Fragment do przeczytania:
━━━━━━━━━━━━━━━━━━━━

MKTG NaM - pasek na kartach artykułów

Rozbita "Gieksa"

Wiesław Mitoraj
Blisko 37 lat temu, 17 października 1965 roku bydgoski Zawisza na stadionie przy ul. Gdańskiej odniósł najwyższe zwycięstwo w historii swoich występów w I lidze.

Blisko 37 lat temu, 17 października 1965 roku bydgoski Zawisza na stadionie przy ul. Gdańskiej odniósł najwyższe zwycięstwo w historii swoich występów w I lidze. Tego dnia "ofiarą" wojskowych padł GKS Katowice rozgromiony 5:0. Co prawda zarówno wcześniej jak i później zawiszanie zdobywali w jednym meczu po pięć goli (5:1 z Unią Racibórz - sezon 1964/65 u siebie; 5:2 ze Śląskiem Wrocław - 1979/80 u siebie i 5:1 z Lechem Poznań - 1989/90 na wyjeździe), ale również bramki tracili. Tym razem jednak, trafiając do świątyni rywali aż pięciokrotnie, sami zachowali czyste konto.

Triumfalny wjazd
W roku 1961 Zawisza w debiucie na boiskach ekstraklasy spadł do II ligi, z której w czerwcu 1962 r. (sezon został wówczas skrócony ze względu na zmianę systemu rozgrywek z cyklu wiosna-jesień na jesień-wiosna) po fatalnej grze został zdegradowany do III ligi. Na tym szczeblu wojskowi na szczęście nie zdążyli się zadomowić, gdyż już w sezonie 1962/63 powrócili w szeregi II-ligowców, a w kolejnym - 63/64 pod wodzą trenera E. Brzozowskiego wywalczyli po raz drugi awans do ekstraklasy. Rychlewicz, Sikorski, Folbrycht, Wesołowski, Waligóra, Zgoda, Sułkowski, Ziółkowski, Chmara, Miller, Biernacki, Krasucki, R. Kamiński, Harmata, Pieszko, Sypniewski, to zawodnicy, którzy szturmem wdarli się z III ligi do piłkarskiej elity.
""W ostatniej kolejce graliśmy z Cracovią na stadionie Wisły i żeby awansować musieliśmy koniecznie ten mecz wygrać. I tak też się stało - wspomina Ryszard Harmata wówczas znakomity obrońca wojskowych. "- Jurek Krasucki, który przez cały sezon nie mógł strzelić gola, w tym tak ważnym spotkaniu zdobył zwycięską bramkę na wagę awansu do I ligi. W drodze powrotnej do Bydgoszczy, w Brzozie przygotowano dla nas nie lada niespodziankę. Otóż czekało tam kilkanaście odkrytych gazików wojskowych, milicjanci na motocyklach i motocrosssowcy z Zawiszy. W każdym z samochodów ulokowano po dwie osoby z ekipy i prowadzeni przez milicjantów, w asyście zawodników motocrossu mieliśmy triumfalny przejazd przez miasto na stadion Zawiszy. Na ulicach pozdrawiało nas sporo kibiców, a na stadionie czekało jeszcze ok. 5 tys. sympatyków z dowódcą POW, gen. dyw. Zygmuntem Huszczą na czele. To było piękne powitanie".

━━━━━━━━━━━━━━━━━━━━

Dostarczone dane:
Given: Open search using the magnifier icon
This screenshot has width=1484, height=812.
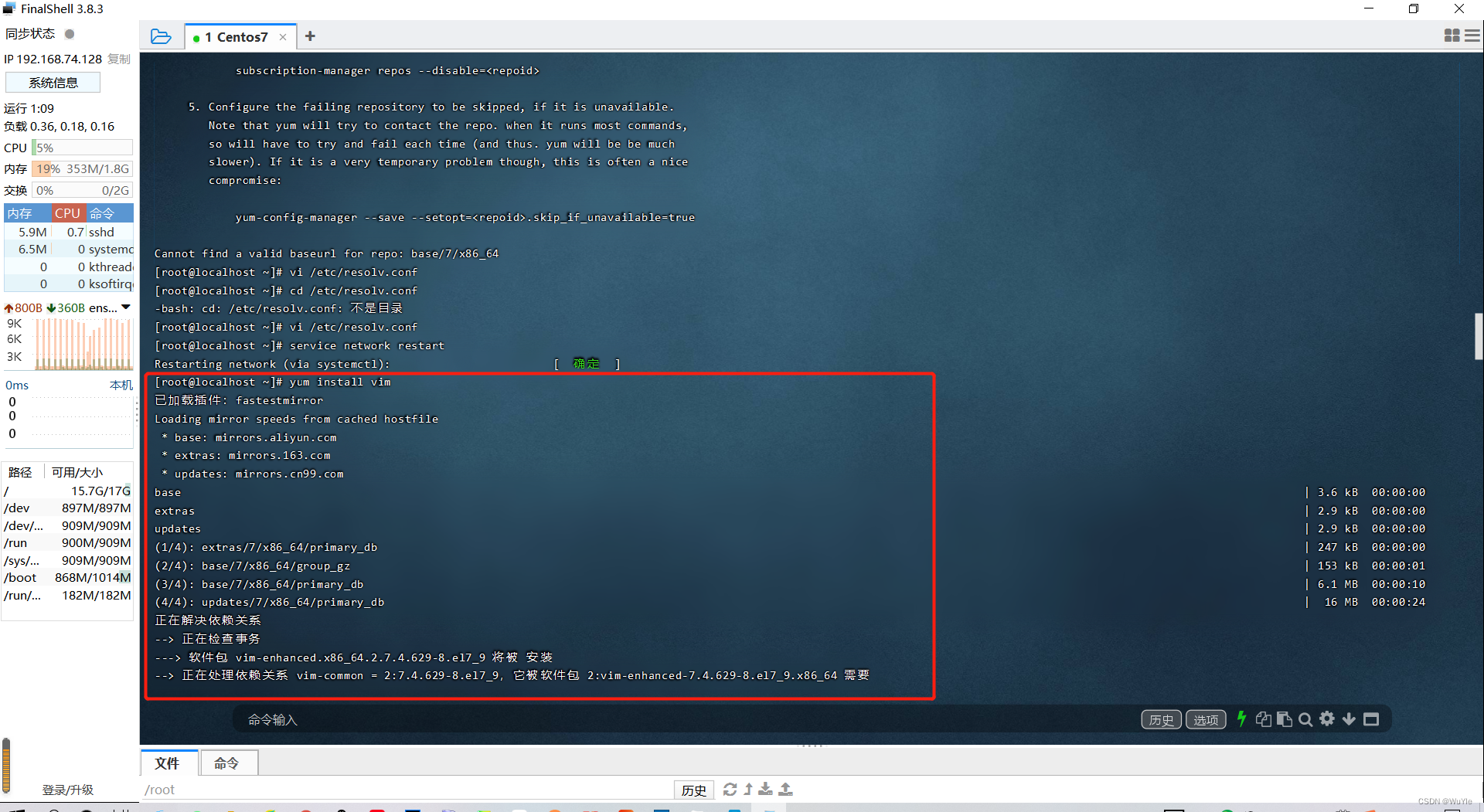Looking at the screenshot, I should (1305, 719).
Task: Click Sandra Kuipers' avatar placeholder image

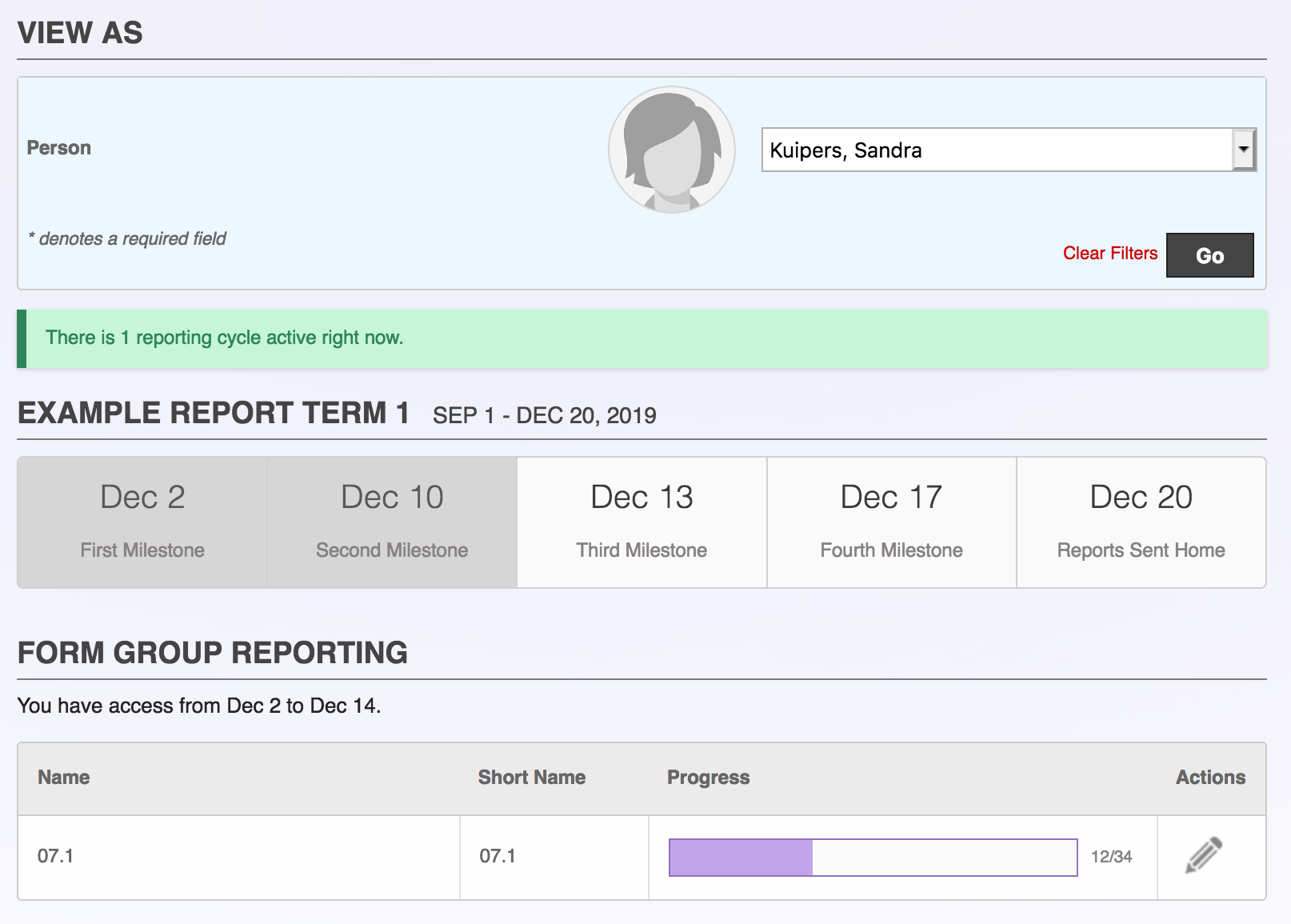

━━━━━━━━━━━━━━━━━━━━

Szczegóły zadania: Który zawodnik według tekstu o bydgoskim Zawiszy strzelił zwycięskiego gola w meczu z Cracovią, który dał awans do I ligi?

Wynik zadania: Zwycięskiego gola strzelił Jurek Krasucki.